Gao Mu, Lund-Andersen Peik, Morehead Alex, Mahmud Sajid, Chen Chen, Chen Xiao, Giri Nabin, Roy Raj S, Quadir Farhan, Effler T Chad, Prout Ryan, Abraham Subil, Elwasif Wael, Haas N Quentin, Skolnick Jeffrey, Cheng Jianlin, Sedova Ada
Georgia Institute of Technology, Atlanta, GA.
University of Idaho, Moscow, ID.
Workshop Mach Learn HPC Environ. 2021 Nov;2021:46-57. doi: 10.1109/mlhpc54614.2021.00010. Epub 2021 Dec 27.
Computational biology is one of many scientific disciplines ripe for innovation and acceleration with the advent of high-performance computing (HPC). In recent years, the field of machine learning has also seen significant benefits from adopting HPC practices. In this work, we present a novel HPC pipeline that incorporates various machine-learning approaches for structure-based functional annotation of proteins on the scale of whole genomes. Our pipeline makes extensive use of deep learning and provides computational insights into best practices for training advanced deep-learning models for high-throughput data such as proteomics data.
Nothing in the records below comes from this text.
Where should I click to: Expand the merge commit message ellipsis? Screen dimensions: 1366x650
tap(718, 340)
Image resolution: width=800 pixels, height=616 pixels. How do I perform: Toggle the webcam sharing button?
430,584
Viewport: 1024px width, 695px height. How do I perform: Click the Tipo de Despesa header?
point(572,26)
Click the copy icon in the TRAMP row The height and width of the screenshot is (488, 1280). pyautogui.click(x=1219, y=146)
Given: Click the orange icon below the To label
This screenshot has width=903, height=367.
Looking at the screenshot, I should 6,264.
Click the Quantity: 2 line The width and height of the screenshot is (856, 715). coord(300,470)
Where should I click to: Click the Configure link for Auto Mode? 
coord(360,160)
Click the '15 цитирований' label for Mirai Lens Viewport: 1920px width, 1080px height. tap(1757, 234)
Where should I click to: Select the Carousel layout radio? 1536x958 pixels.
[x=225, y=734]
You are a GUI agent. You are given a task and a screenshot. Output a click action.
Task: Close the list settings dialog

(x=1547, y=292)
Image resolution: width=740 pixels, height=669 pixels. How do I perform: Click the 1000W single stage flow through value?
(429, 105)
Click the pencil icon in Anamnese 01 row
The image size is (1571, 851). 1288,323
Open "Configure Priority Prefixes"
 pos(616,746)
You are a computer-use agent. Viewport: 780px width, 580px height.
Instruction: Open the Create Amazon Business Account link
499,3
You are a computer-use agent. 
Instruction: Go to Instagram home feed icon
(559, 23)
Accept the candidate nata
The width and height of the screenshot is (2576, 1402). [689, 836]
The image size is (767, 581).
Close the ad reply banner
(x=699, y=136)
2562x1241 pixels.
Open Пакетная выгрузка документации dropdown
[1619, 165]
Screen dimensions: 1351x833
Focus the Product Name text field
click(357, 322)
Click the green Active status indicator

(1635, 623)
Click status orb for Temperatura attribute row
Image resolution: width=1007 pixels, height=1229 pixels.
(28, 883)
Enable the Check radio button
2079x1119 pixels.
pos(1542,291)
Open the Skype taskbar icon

We showcase methodologies our pipeline currently supports and detail future tasks for our pipeline to envelop, including large-scale sequence comparison using SAdLSA and prediction of protein tertiary structures using AlphaFold2.
随着高性能计算(HPC)的出现,计算生物学是众多亟待创新和加速发展的科学学科之一。近年来,机器学习领域也从采用HPC实践中受益匪浅。在这项工作中,我们提出了一种新颖的HPC流程,该流程整合了各种机器学习方法,用于在全基因组规模上对蛋白质进行基于结构的功能注释。我们的流程广泛使用深度学习,并为训练针对蛋白质组学数据等高通量数据的先进深度学习模型的最佳实践提供计算见解。我们展示了我们的流程目前支持的方法,并详细说明了我们的流程未来需要涵盖的任务,包括使用SAdLSA进行大规模序列比较以及使用AlphaFold2预测蛋白质三级结构。